Os arranhões em móveis e pavimentos de madeira são um dos sinais mais comuns de desgaste numa casa habitada. Cadeiras arrastadas, partículas de areia trazidas do exterior ou pequenos impactos repetidos acabam por remover a camada de verniz e deixar marcas visíveis na superfície.
Na maioria dos casos, quando os riscos são superficiais, é possível disfarçá-los com soluções simples e de baixo custo. Mais importante ainda é perceber o que está na origem dos danos, para evitar que o problema se repita.
Porque surgem os arranhões
As causas são quase sempre as mesmas:
- arrastar cadeiras e mesas sem protecção nas pernas;
- acumulação de pó e areia debaixo dos móveis, que funciona como abrasivo;
- peso concentrado em pontos reduzidos da superfície;
- falta de manutenção do verniz protector.
Identificar o tipo de utilização e os pontos mais sujeitos a atrito permite escolher o método adequado e evitar intervenções desnecessárias.
Riscos leves: soluções caseiras que podem resultar
Quando o risco é superficial e não existe perda visível de material, alguns métodos simples ajudam a disfarçar a marca.
A noz crua é uma das soluções mais conhecidas. Os óleos naturais libertados pela noz escurecem ligeiramente a zona riscada, tornando o sulco menos perceptível.
Outra alternativa consiste numa mistura de uma parte de vinagre com três partes de azeite. O azeite ajuda a nutrir a madeira e o vinagre remove resíduos, realçando o acabamento.
Em marcas muito ligeiras, uma pasta de bicarbonato de sódio com água pode funcionar como abrasivo suave.
Em todos os casos, é aconselhável testar primeiro numa zona pouco visível.
Como aplicar a noz de forma correta
A aplicação deve ser feita com uma noz crua, sem casca, esfregando suavemente sobre o risco, com movimentos circulares. De seguida, passa-se um pano seco para remover o excesso.
Este método pode ser eficaz para disfarçar riscos finos, mas não substitui uma reparação quando existe dano profundo ou lascas na madeira.
Quando o risco é mais profundo
Se a marca já atravessou o verniz e afectou a madeira, os métodos caseiros deixam de ser suficientes.

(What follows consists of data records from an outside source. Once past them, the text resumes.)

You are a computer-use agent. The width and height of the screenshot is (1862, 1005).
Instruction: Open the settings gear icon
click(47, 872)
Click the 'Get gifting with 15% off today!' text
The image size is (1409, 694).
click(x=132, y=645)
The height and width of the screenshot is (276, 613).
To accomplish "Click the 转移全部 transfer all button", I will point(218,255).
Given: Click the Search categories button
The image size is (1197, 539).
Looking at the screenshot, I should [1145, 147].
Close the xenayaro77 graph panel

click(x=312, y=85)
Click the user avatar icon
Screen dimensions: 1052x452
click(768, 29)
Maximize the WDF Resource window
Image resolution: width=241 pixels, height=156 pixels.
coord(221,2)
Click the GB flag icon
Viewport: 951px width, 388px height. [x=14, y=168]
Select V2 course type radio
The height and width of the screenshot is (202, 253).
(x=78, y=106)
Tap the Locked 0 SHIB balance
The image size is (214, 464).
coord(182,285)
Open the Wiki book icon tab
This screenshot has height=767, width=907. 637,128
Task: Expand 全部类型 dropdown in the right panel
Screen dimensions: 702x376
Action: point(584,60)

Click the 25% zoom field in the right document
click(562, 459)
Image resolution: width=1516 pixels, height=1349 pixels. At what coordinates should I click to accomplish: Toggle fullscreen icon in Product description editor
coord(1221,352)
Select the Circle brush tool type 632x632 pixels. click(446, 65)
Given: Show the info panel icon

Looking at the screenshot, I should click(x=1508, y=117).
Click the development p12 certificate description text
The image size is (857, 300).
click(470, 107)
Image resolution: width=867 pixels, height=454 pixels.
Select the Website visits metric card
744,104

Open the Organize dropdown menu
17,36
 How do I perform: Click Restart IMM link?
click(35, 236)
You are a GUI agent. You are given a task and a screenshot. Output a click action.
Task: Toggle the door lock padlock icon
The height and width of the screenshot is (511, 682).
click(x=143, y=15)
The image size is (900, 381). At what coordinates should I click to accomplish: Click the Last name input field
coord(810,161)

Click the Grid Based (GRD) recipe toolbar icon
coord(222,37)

Nestes casos, existem no mercado:
- lápis reparadores na cor do piso ou do móvel;
- massas próprias para madeira;
- ceras de acabamento.
O lápis permite corrigir riscos estreitos com maior precisão. As massas são usadas quando existe perda de material. A aplicação final de cera ajuda a uniformizar o acabamento e a criar uma camada de protecção adicional.
Cera para móveis: como e quando utilizar
A cera forma uma película protectora e contribui para disfarçar pequenas marcas.
Deve ser aplicada em pouca quantidade, deixada a secar durante alguns minutos e depois lustrada com um pano limpo. Como regra geral, a aplicação pode ser repetida de três em três meses, como parte da manutenção regular.
Prevenir continua a ser a melhor solução
Evitar novos arranhões é mais simples do que reparar os existentes. Algumas medidas fazem uma diferença significativa:
- colocar feltros autoadesivos em todas as pernas de cadeiras e mesas;
- aspirar ou varrer regularmente para eliminar areia e partículas duras;
- utilizar tapetes nas zonas de maior circulação;
- evitar produtos agressivos que removem a camada protectora do verniz;
- manter uma rotina periódica de aplicação de cera.
Pequenos hábitos reduzem de forma clara o desgaste do piso e dos móveis.
Quando faz sentido recorrer a um profissional
Se existirem riscos profundos, lascas ou zonas em que a madeira ficou exposta, a reparação passa, geralmente, por lixagem e aplicação de novo acabamento. Este tipo de intervenção exige equipamento e conhecimento técnico.
Em móveis antigos ou peças com valor sentimental, o recurso a um profissional permite preservar melhor o material e evitar danos irreversíveis.